Tasks to carry out:
(A) Set down the part of the Lake Manassas article between "Lake Manassas: One" and "No Trespassing signs.)", inclusive.
(B) Answer these questions from the Lake Manassas article:
(i) How long has the lake been closed to public use?
(ii) Whose motion led to the council's vote?
(iii) What grant money does DGIF propose to use?

Excerpted passage:
>>>

Lake Manassas: One Step Closer to Opening a “Premier” Public Asset to… the Public

Last night, the Manassas City Council reviewed the status of Lake Manassas in a work session.  The Virginia Department of Game and Inland Fisheries (DGIF) has proposed to acquire public access and build a boat ramp at the lake, using Federal Sport Fish Restoration grant money.

Lake Manassas has been closed to public use for 10 years after the city ended a franchise agreement with a private marina.  For about 30 years before the closure, the lake was one of the most popular fishing spots in Northern Virginia.   (There have gotta to be some big fish in there now… and city police do issue trespass warnings and some citations each year to the anglers who ignore the No Trespassing signs.)

At the end, acting on a motion by Marc Aveni, City Council voted unanimously to direct the Utilities Commission to continue negotiations with DGIF to open Lake Manassas to public use.  No deadlines were set, and city officials still have concerns regarding water quality, access control, and costs – but as Mayor Parrish note, “It’s a turning point.”

<<<

[Extracted data entries]

>>>

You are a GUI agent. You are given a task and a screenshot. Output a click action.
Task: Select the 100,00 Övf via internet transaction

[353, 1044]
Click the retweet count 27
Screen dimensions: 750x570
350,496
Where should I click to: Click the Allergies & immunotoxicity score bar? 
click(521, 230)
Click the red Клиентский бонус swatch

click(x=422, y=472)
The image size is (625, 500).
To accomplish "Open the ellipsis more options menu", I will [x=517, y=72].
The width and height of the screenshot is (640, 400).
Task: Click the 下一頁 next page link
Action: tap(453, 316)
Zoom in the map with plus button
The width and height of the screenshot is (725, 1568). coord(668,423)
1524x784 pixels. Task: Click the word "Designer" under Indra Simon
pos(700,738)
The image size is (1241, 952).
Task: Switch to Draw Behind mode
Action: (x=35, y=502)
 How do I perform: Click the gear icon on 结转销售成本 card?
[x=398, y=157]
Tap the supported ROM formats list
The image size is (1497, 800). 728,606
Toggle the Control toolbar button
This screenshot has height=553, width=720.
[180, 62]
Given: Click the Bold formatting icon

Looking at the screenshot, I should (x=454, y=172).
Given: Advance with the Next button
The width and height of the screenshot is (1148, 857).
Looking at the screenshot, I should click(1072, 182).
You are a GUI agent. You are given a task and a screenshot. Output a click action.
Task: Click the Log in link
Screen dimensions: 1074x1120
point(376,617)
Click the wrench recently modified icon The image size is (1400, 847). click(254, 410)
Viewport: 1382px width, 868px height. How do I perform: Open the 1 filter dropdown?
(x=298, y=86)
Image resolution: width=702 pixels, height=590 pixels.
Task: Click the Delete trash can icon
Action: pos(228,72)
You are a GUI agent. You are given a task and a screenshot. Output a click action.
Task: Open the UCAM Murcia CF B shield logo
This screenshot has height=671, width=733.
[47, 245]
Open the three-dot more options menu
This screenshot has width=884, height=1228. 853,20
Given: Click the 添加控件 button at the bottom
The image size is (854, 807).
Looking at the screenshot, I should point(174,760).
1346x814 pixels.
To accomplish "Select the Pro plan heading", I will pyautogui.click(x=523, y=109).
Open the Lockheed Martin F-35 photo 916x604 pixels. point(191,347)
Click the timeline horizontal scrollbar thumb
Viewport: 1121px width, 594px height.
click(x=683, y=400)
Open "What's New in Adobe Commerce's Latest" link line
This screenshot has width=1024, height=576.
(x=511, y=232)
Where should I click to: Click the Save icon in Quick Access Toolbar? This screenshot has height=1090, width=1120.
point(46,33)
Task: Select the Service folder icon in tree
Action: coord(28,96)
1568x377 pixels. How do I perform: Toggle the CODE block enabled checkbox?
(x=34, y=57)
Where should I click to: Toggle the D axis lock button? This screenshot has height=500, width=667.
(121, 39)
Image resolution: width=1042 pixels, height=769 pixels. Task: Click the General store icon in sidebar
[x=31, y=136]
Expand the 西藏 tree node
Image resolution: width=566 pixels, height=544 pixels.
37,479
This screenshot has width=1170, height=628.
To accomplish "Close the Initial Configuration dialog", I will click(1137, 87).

<<<

Solutions in order:
(A)
Lake Manassas: One Step Closer to Opening a “Premier” Public Asset to… the Public

Last night, the Manassas City Council reviewed the status of Lake Manassas in a work session.  The Virginia Department of Game and Inland Fisheries (DGIF) has proposed to acquire public access and build a boat ramp at the lake, using Federal Sport Fish Restoration grant money.

Lake Manassas has been closed to public use for 10 years after the city ended a franchise agreement with a private marina.  For about 30 years before the closure, the lake was one of the most popular fishing spots in Northern Virginia.   (There have gotta to be some big fish in there now… and city police do issue trespass warnings and some citations each year to the anglers who ignore the No Trespassing signs.)

(B)
(i) 10 years
(ii) Marc Aveni
(iii) Federal Sport Fish Restoration grant money